En l’absence d’un hôpital dédié à l’enfance et de services d’oncologie pédiatrique, les jeunes malades sont pris en charge  de manière anarchique dans différents unités de soins. Ils sont le plus souvent hospitalisés dans des unités de pédiatrie où les praticiens prennent en charge plusieurs enfants atteints de différentes pathologies. L’unité de pédiatrie au Centre Pierre et Marie curie (CPMC) est souvent débordée.

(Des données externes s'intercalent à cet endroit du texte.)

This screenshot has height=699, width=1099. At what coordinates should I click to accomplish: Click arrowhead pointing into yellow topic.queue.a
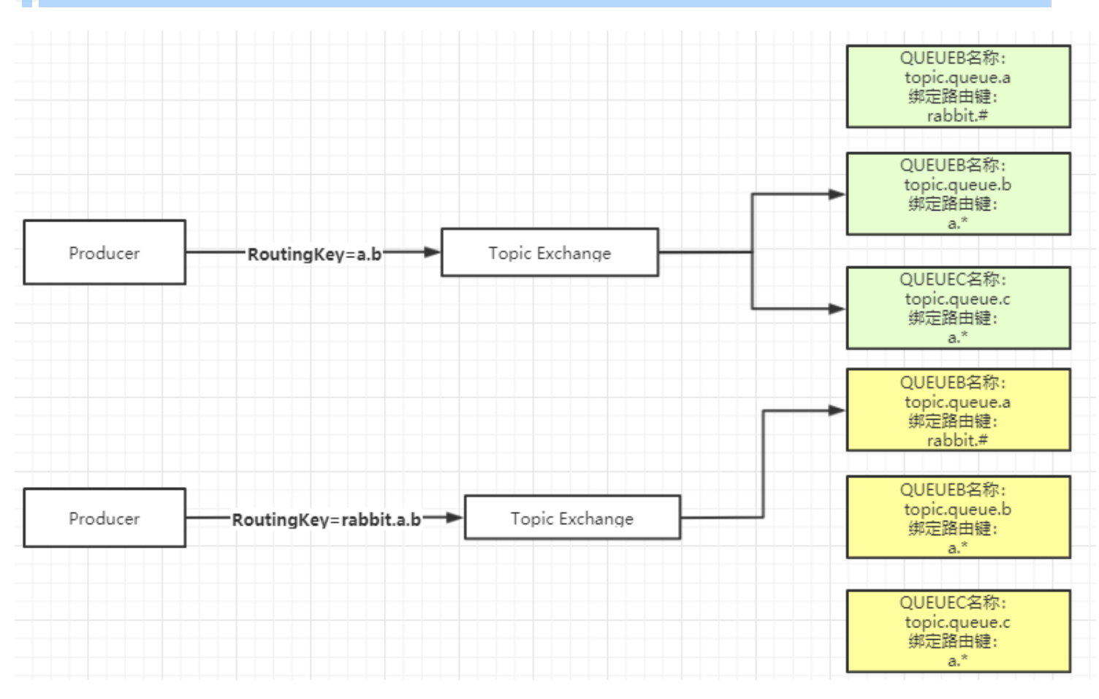pyautogui.click(x=837, y=411)
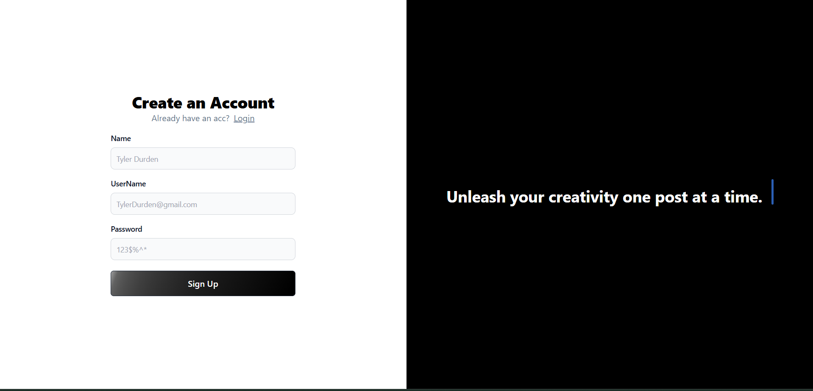Select the Password input field
813x391 pixels.
click(203, 249)
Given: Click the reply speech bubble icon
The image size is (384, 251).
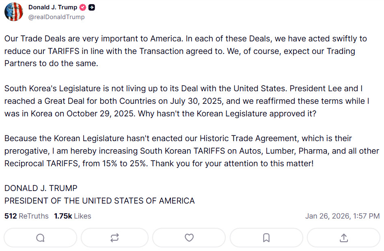Looking at the screenshot, I should [40, 238].
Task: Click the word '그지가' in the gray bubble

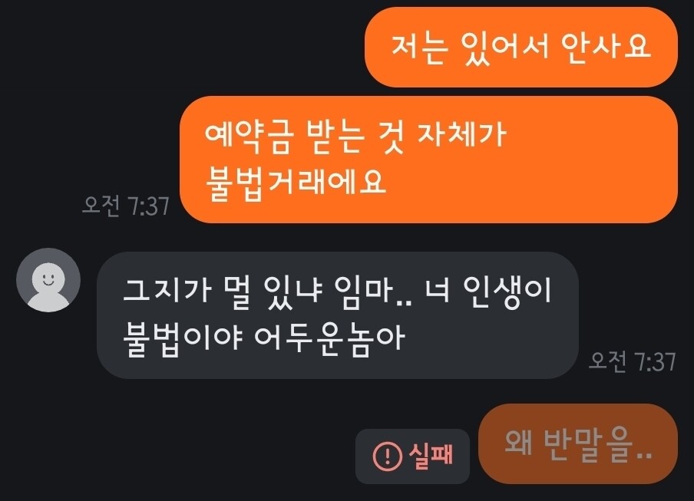Action: pyautogui.click(x=167, y=291)
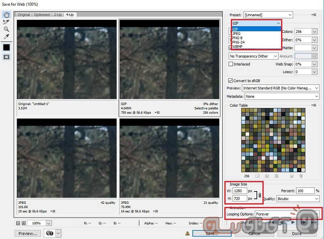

Sur un autre plan, les enfants malades sont confrontés à un sérieux problème. En effet, comme les cancers pédiatriques sont rares, les laboratoires n’élaborent pas de drogues de chimiothérapie aux dosages spéciaux pour enfants. Ce sont les oncologues qui concoctent des chimiothérapies en adaptant les drogues destinées aux adultes. «Avec les pharmaciens du service, nous parvenons toujours à adapter les médicaments en notre disposition  pour élaborer  des chimiothérapies destinées aux  enfants que nous soignons. Tous les centres de lutte contre le cancer dans le monde agissent de la même manière», dit une infirmière au service de pédiatrie à l’hôpital Mustapha Bacha.